Helene Silverblatt stands in front of the New Mexico mountains at sunset.
ELAN SILVERBLATT-BUSER ’12
Helene Silverblatt ’70, who lives and works in New Mexico, has a passion for bringing together primary care and mental and behavioral health services.
joining forces

a holistic approach to health care

Seeing psychiatry through a community perspective
by Elizabeth Redden ’05
Helene Silverblatt ’70
Psychiatrist

Helene Silverblatt ’70, a professor of psychiatry and behavioral sciences at the University of New Mexico, looks at health care holistically.

“I’ve had a wide-ranging career — but I always had this aim of linking up all these different aspects of health care,” Silverblatt says. “You can’t take people out of the context of their families, and you can’t take families out of the context of the communities they’re in, and certainly in terms of mental health care, you can’t take that out of the context of state or federal funding.”

At UNM, Silverblatt directs the Office for Community Faculty, working with clinical providers throughout the state who train medical and health professional students. She also serves as director of UNM’s federally funded Area Health Education Center. That organization aims to build a more diverse workforce for New Mexico’s rural and otherwise underserved communities through youth outreach and by facilitating clinical training opportunities in rural areas for health professional students. For more than 25 years, Silverblatt directed UNM’s rural psychiatry residency program, which she co-founded.

Silverblatt has a passion for bringing together primary care and mental and behavioral health services.

In her clinical work she practices with interdisciplinary teams of providers as part of UNM’s Transdisciplinary Evaluation and Support Clinic to help adults with developmental disabilities access appropriate health care.

“Most of the time, I feel how lucky I am to have such a diverse job,” she says. She also developed a course at UNM, on community psychiatry, and supervises residents providing individual psychotherapy.

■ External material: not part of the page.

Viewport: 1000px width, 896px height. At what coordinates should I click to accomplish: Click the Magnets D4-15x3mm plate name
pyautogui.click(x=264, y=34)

“From training high school students to feel comfortable going to university when no one in their family did, to talking to Congressional representatives about health care, or meeting with individuals and their families in a therapeutic relationship, it’s a lot of different things. They are all different aspects of health care … It’s important to always think about all those dynamics.”

Silverblatt, who studied anthropology at Swarthmore, is also a Swarthmore sibling and a Swarthmore parent. Her twin sister, Irene Silverblatt ’70, is a professor emerita of cultural anthropology at Duke University. Together the two coedited a book, Harvest of Blossoms: Poems from a Life Cut Short, featuring the translated poems of their cousin, Selma Meerbaum-Eisinger, who was born in Czernowitz, Romania (now Chernivtsi, Ukraine) and killed at age 18 in the Holocaust. It was published by Northwestern University Press in 2008.

“They’re beautiful poems, considering how young she was when she wrote them,” Silverblatt says.

Silverblatt’s two sons, Elan Silverblatt-Buser ’12 and Aaron, run an organic farm, Silver Leaf Farms, in Corrales, N.M. Her daughter, Sarah, lives in Paris and is dancer and choreographer with the Yoann Bourgeois and François Veyrunes contemporary dance companies.

The COVID-19 related postponement of the Silverblatt sisters’ 50-year reunion meant their 50-year celebration coincided with Elan’s 10-year reunion. “Irene and I got to dance with his friends,” Silverblatt says. “It was so much fun. We had a blast.”